Поначалу это казалось Горлису забавным, однако вскоре начало вызывать раздражение, со временем, в коем длился смех, всё большее. Скорее всего, и Кочубей почувствовал это, поскольку постарался обуздать себя, дожевывая на десерт последние смешки.

— Ты, Танелю, не сердись за это. Картина знайома и оттого смешная, как цуцик в спеку. Греки — верующие это да, конечно, кто ж спорит. И Святой Спиридон на островах ихних вправду власть имеет. А через них и у нас в Хаджибее тоже — одесский грек Кесоглу в Арнатуской слободе даже церкву Спиридона Тримифунтского закладывал, щоправда, без толку… Но и кроме того… Как думаешь, прозвище Спиро что означает?

— Хм-м… Неужто? Постой… Короткое имя от Спиридона?

— Саме те. Те саме! И в случае с нашим одесским Спиро — это именно прозвище, а не настоящее имя. Он на шнурке вместе с крестиком носит образок Святого Спиридона. Так за него кажуть, сам, признаться, не видел.

— Так, значит, Ставраки хотел сказать мне, чтобы я в своих действиях всегда помнил, что в Одессе кроме официальных властей еще есть и власть Спиро. И он, его люди всегда за мной наблюдают.

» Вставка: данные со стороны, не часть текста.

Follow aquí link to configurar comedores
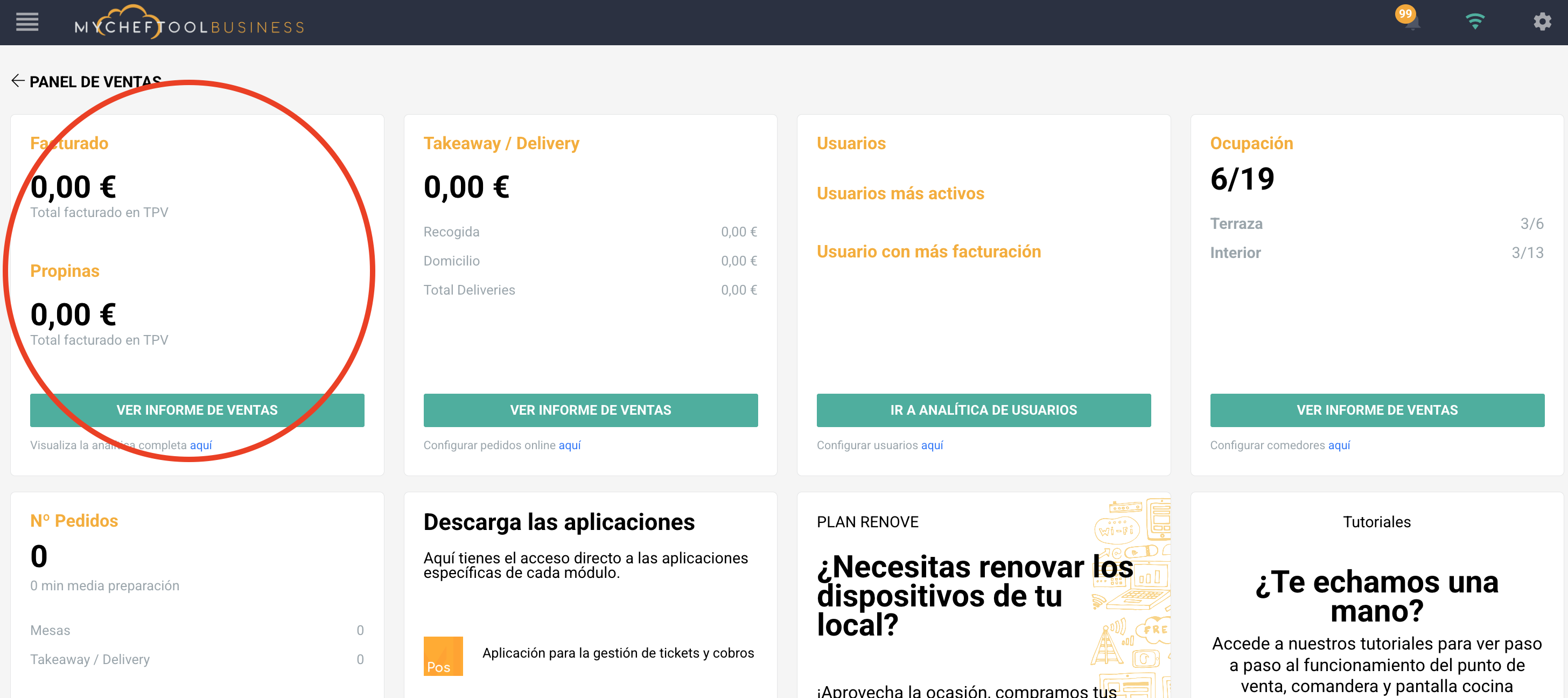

Так, что ли?

— Так! Да еще подарил тебе блюдо твое любимое — в подтверждение их всезнания за всё, даже в дещицях мелких.

«Хорошо, — подумал Натан, — что и в этом выяснили всё подробно. Выходит, разговор с греческим купцом был не таким уж безобидным».

Начали уж прощаться, когда вдруг Степан еще одну думку надумал.

— Слухай сюда, друже. Слушай, а что ежели… — И застыл, поскольку сам еще не вполне сформулировал родившуюся в нем догадку. — Мы с тобой решили, что Стефания Понятинская велела тебя выкрасть да внушения сделать, поскольку мы с тобой в бумагах «ятинскі» разглядели, а Вязьмитенов расшифровал это именно как «Понятинский».

— Ну да. И это кажется естественным.

— Кажется оно, авжеж, кажется. Но что если дело не только в этом. Как она тебе говорила: «быть разумней, осторожней, не тревожить высокородные семейства и дворянскую кровь своим глупым любопытством»? И?.. Разумеешь, о чем я?

— Отдельно «высокородные семейства» и отдельно «дворянская кровь».

— Ага. «Дворянская кровь». Дворянин убитый! — воскликнул казак, подняв вверх указательный палец. — Дворянин из Рыбных лавок! Чтоб меня закопичило, она еще и из-за него так волнуется! Может, если бы эти два повода по отдельности, так она бы стерпела, не стала активничать насчет тебя. А тут не стерпела — и сказала выкрасть тебя да внушение сделать. Небось, той дворянин Гологур еще и коханий ее.

— Интересные выводы, Степан, но уж больно смелые и далеко идущие. А с чего это всё взято — из одной только фразы?

— Фраза важная, знатная. Но не только в ней дело. Помнишь, мы говорили, что Гологур — натура не только по-польски гоноровая, но и по-особому романтичная, возвышенная?

— Ну, это ты, скорее, говорил. Но да. И я соглашался.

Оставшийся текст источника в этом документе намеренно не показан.